Twenty-two year old University of the West Indies (UWI) student, Alecia Johns, is the 2010 recipient of the prestigious Rhodes scholarship.
Ms. Johns, a final year student at the Norman Manley Law School, was selected from a field of eight candidates, comprising two males and six females.
The Governor-General, His Excellency the Most Hon. Sir Patrick Allen, noted that the selection process was a demanding one, as the candidates were outstanding in their academic career and other aspects of their educational growth and development.

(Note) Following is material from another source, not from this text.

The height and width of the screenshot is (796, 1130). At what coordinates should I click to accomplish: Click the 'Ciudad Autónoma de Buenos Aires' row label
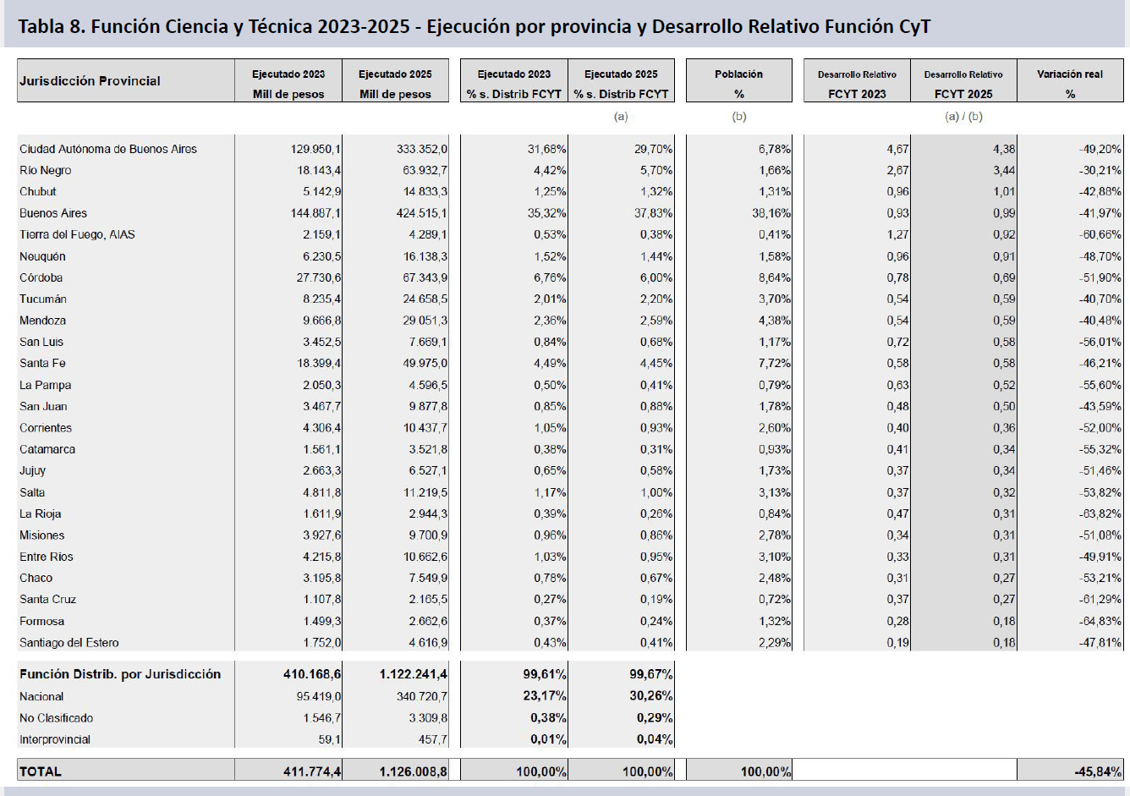[108, 149]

“Education is not simply related to the mental aspect of one’s development, but also the physical, the social and the spiritual realm; the total rounded person. We were trying to identify that one person who stood out amongst the rest, because they are all winners in their own right,” the Governor-General said at the announcement at King’s House Friday (November 20).
He also congratulated Miss Johns on her achievements, and wished her well and all the best in her studies as she moves on to Oxford University, England.

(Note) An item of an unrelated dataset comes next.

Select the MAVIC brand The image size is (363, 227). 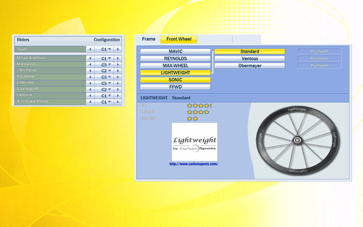click(x=176, y=51)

“We know that you will do yourself proud, and do Jamaica proud, and we really look forward to the contribution you will make to this nation on your return,” he said.

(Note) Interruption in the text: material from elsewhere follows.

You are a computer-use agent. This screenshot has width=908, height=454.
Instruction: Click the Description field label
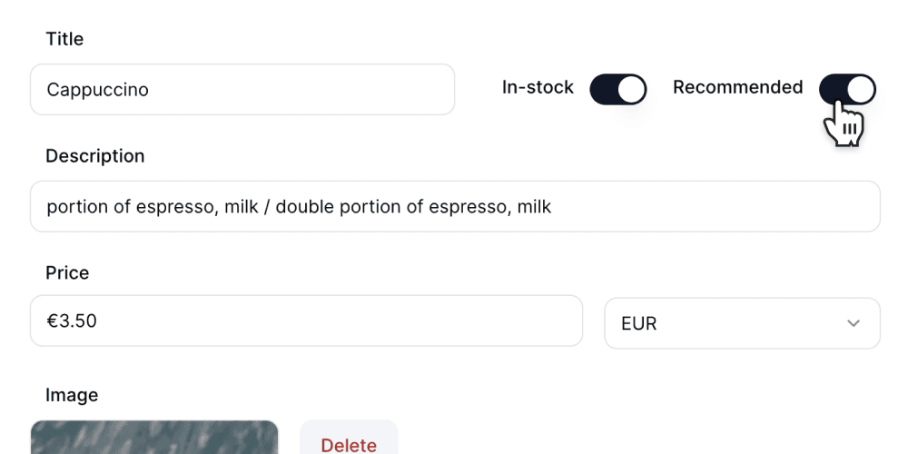94,156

In her response, Miss Johns expressed her appreciation to the committee for selecting her as the 2010 Rhodes Scholar.
“This has been a tremendously rewarding experience for me in particular, and the other candidates. We have been through so much together, in this short time. You guys are all outstanding, and I am sure that you will be even more successful in the years to come,” she said.
Miss Johns is a former student of Campion College. She was awarded a First Class Honours Degree in Law at the UWI, and is now finishing her law programme at the Law School.
In terms of extra curricular activities, she is a Legislative Drafting Committee Member and the Mooting and Libraries Chairperson. She is also the Caribbean Court of Justice (CCJ) mooting competition team leader.
Secretary of the Jamaica Rhodes Selection Committee, Peter Goldson, said that choosing the 2010 Rhodes Scholar was one of the most difficult selections the committee has ever had.
“The candidates, generally, were very strong and very small in number. They were close together, but the committee thought that Alecia Johns was the strongest candidate, and we really look forward to her going to Oxford University and doing well and making us proud,” he said.
The eight candidates were interviewed by members of the Committee at King’s House on Friday. Miss Johns will pursue the Bachelor of Civil Law (BCL) degree, one of the most highly regarded Master’s-level qualifications in the world beginning October 2010.